TASK REQUIREMENTS
Copy every line of the data below word for word, and leave the pictures out.
=== DATA PROVIDED ===
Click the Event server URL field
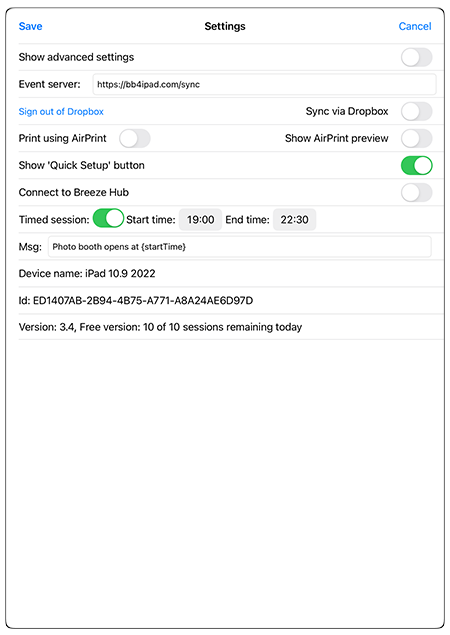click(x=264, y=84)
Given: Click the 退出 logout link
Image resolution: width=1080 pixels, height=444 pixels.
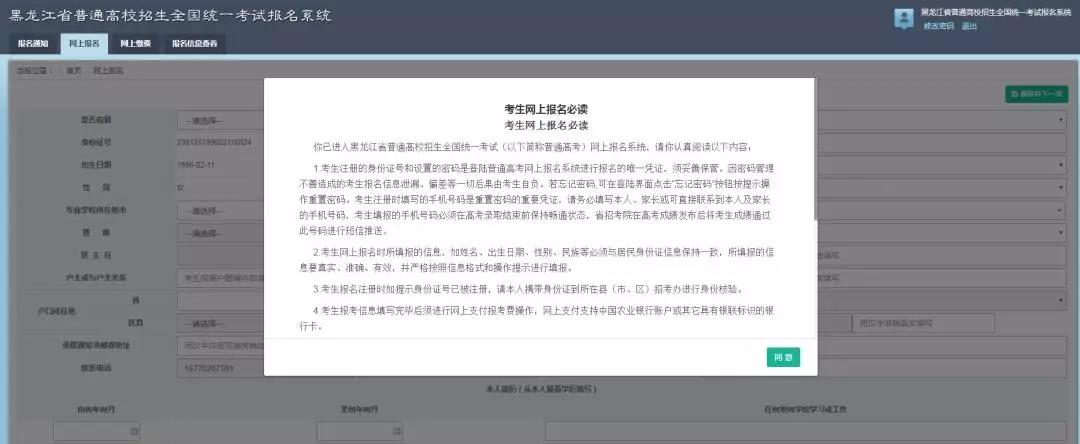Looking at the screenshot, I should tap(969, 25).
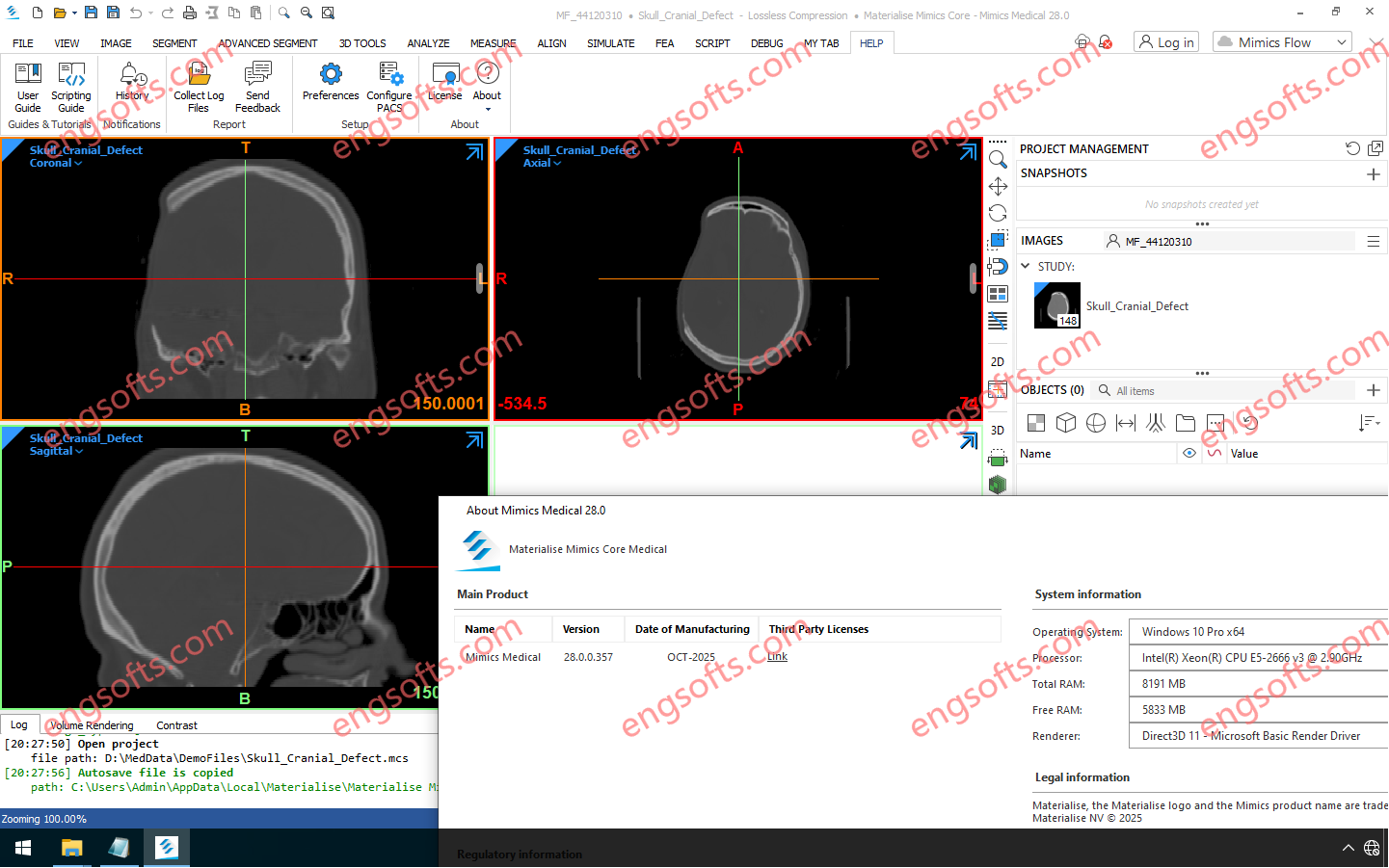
===
SOLUTION FOR THIS TASK
Click the Event server URL field
click(x=264, y=84)
Given: Click the 退出 logout link
Image resolution: width=1080 pixels, height=444 pixels.
Looking at the screenshot, I should tap(969, 25).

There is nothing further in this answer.